Transcribe the records in full, keeping every word exactly as given.

-------- Task input

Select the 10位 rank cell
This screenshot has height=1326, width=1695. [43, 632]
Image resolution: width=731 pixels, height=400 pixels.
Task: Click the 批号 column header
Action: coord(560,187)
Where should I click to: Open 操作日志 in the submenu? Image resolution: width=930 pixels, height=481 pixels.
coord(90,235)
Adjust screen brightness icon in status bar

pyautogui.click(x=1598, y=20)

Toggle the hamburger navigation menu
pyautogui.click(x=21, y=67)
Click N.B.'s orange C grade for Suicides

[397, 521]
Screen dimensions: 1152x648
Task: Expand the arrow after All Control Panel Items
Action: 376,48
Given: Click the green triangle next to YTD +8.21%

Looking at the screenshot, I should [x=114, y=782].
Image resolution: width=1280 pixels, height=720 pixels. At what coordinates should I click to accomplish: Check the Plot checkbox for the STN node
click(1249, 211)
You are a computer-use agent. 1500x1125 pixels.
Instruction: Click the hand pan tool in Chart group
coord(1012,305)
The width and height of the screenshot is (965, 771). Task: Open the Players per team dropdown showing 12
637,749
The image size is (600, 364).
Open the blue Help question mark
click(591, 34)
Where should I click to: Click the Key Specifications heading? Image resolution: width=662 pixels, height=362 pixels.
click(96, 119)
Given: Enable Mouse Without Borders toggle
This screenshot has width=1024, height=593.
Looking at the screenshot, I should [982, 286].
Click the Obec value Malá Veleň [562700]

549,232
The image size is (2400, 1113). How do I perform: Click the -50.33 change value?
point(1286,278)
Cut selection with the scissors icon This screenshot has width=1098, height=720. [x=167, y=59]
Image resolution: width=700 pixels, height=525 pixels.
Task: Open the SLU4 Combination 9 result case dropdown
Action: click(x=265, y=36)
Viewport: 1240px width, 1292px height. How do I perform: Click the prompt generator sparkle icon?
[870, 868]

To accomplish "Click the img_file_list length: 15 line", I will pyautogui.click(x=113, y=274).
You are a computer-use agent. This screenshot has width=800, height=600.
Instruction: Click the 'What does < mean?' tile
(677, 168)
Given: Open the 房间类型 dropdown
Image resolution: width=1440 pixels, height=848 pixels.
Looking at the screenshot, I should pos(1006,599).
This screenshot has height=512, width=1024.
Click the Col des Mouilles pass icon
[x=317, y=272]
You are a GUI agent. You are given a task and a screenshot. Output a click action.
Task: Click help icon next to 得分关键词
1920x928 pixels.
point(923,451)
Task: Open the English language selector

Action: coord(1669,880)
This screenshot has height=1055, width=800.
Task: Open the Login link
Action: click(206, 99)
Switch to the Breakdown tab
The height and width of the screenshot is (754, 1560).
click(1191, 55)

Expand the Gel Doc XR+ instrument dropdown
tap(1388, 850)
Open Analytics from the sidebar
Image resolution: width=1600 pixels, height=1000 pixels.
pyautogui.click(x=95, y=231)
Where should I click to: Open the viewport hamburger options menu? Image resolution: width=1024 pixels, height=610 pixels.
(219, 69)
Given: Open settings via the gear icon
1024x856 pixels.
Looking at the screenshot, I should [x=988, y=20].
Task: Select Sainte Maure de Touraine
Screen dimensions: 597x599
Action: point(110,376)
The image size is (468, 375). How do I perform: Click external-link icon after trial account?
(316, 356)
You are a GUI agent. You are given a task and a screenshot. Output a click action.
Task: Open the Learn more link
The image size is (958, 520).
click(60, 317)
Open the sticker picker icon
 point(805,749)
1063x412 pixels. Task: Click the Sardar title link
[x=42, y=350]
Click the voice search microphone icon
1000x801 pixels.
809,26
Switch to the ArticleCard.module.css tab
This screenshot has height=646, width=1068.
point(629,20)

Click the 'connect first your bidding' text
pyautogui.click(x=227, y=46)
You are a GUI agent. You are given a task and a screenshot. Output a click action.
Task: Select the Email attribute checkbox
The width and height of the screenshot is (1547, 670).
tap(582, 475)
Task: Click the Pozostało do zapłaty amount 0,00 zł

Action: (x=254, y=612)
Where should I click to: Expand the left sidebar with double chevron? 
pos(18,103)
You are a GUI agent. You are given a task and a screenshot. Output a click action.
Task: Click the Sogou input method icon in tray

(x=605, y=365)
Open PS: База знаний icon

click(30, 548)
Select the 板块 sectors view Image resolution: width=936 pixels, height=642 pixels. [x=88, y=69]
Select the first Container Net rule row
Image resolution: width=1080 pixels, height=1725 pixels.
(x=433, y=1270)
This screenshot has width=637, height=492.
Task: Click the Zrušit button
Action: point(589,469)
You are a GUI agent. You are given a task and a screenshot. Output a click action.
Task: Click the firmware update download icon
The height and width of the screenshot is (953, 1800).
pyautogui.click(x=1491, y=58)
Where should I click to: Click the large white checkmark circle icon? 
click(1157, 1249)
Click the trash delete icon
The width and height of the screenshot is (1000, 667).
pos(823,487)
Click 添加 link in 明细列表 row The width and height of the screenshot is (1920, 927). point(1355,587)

----------------

• **Answer to this problem**:
Select the 10位 rank cell
This screenshot has height=1326, width=1695. [43, 632]
Image resolution: width=731 pixels, height=400 pixels.
Task: Click the 批号 column header
Action: coord(560,187)
Where should I click to: Open 操作日志 in the submenu? Image resolution: width=930 pixels, height=481 pixels.
coord(90,235)
Adjust screen brightness icon in status bar

pyautogui.click(x=1598, y=20)

Toggle the hamburger navigation menu
pyautogui.click(x=21, y=67)
Click N.B.'s orange C grade for Suicides

[397, 521]
Screen dimensions: 1152x648
Task: Expand the arrow after All Control Panel Items
Action: 376,48
Given: Click the green triangle next to YTD +8.21%

Looking at the screenshot, I should [x=114, y=782].
Image resolution: width=1280 pixels, height=720 pixels. At what coordinates should I click to accomplish: Check the Plot checkbox for the STN node
click(1249, 211)
You are a computer-use agent. 1500x1125 pixels.
Instruction: Click the hand pan tool in Chart group
coord(1012,305)
The width and height of the screenshot is (965, 771). Task: Open the Players per team dropdown showing 12
637,749
The image size is (600, 364).
Open the blue Help question mark
click(591, 34)
Where should I click to: Click the Key Specifications heading? Image resolution: width=662 pixels, height=362 pixels.
click(96, 119)
Given: Enable Mouse Without Borders toggle
This screenshot has width=1024, height=593.
Looking at the screenshot, I should [982, 286].
Click the Obec value Malá Veleň [562700]

549,232
The image size is (2400, 1113). How do I perform: Click the -50.33 change value?
point(1286,278)
Cut selection with the scissors icon This screenshot has width=1098, height=720. [x=167, y=59]
Image resolution: width=700 pixels, height=525 pixels.
Task: Open the SLU4 Combination 9 result case dropdown
Action: click(x=265, y=36)
Viewport: 1240px width, 1292px height. How do I perform: Click the prompt generator sparkle icon?
[870, 868]

To accomplish "Click the img_file_list length: 15 line", I will pyautogui.click(x=113, y=274).
You are a computer-use agent. This screenshot has width=800, height=600.
Instruction: Click the 'What does < mean?' tile
(677, 168)
Given: Open the 房间类型 dropdown
Image resolution: width=1440 pixels, height=848 pixels.
Looking at the screenshot, I should pos(1006,599).
This screenshot has height=512, width=1024.
Click the Col des Mouilles pass icon
[x=317, y=272]
You are a GUI agent. You are given a task and a screenshot. Output a click action.
Task: Click help icon next to 得分关键词
1920x928 pixels.
point(923,451)
Task: Open the English language selector

Action: coord(1669,880)
This screenshot has height=1055, width=800.
Task: Open the Login link
Action: click(206, 99)
Switch to the Breakdown tab
The height and width of the screenshot is (754, 1560).
click(1191, 55)

Expand the Gel Doc XR+ instrument dropdown
tap(1388, 850)
Open Analytics from the sidebar
Image resolution: width=1600 pixels, height=1000 pixels.
pyautogui.click(x=95, y=231)
Where should I click to: Open the viewport hamburger options menu? Image resolution: width=1024 pixels, height=610 pixels.
(219, 69)
Given: Open settings via the gear icon
1024x856 pixels.
Looking at the screenshot, I should [x=988, y=20].
Task: Select Sainte Maure de Touraine
Screen dimensions: 597x599
Action: point(110,376)
The image size is (468, 375). How do I perform: Click external-link icon after trial account?
(316, 356)
You are a GUI agent. You are given a task and a screenshot. Output a click action.
Task: Open the Learn more link
The image size is (958, 520).
click(60, 317)
Open the sticker picker icon
 point(805,749)
1063x412 pixels. Task: Click the Sardar title link
[x=42, y=350]
Click the voice search microphone icon
1000x801 pixels.
809,26
Switch to the ArticleCard.module.css tab
This screenshot has height=646, width=1068.
point(629,20)

Click the 'connect first your bidding' text
pyautogui.click(x=227, y=46)
You are a GUI agent. You are given a task and a screenshot. Output a click action.
Task: Select the Email attribute checkbox
The width and height of the screenshot is (1547, 670).
tap(582, 475)
Task: Click the Pozostało do zapłaty amount 0,00 zł

Action: (x=254, y=612)
Where should I click to: Expand the left sidebar with double chevron? 
pos(18,103)
You are a GUI agent. You are given a task and a screenshot. Output a click action.
Task: Click the Sogou input method icon in tray

(x=605, y=365)
Open PS: База знаний icon

click(30, 548)
Select the 板块 sectors view Image resolution: width=936 pixels, height=642 pixels. [x=88, y=69]
Select the first Container Net rule row
Image resolution: width=1080 pixels, height=1725 pixels.
(x=433, y=1270)
This screenshot has width=637, height=492.
Task: Click the Zrušit button
Action: point(589,469)
You are a GUI agent. You are given a task and a screenshot. Output a click action.
Task: Click the firmware update download icon
The height and width of the screenshot is (953, 1800).
pyautogui.click(x=1491, y=58)
Where should I click to: Click the large white checkmark circle icon? 
click(1157, 1249)
Click the trash delete icon
The width and height of the screenshot is (1000, 667).
pos(823,487)
Click 添加 link in 明细列表 row The width and height of the screenshot is (1920, 927). point(1355,587)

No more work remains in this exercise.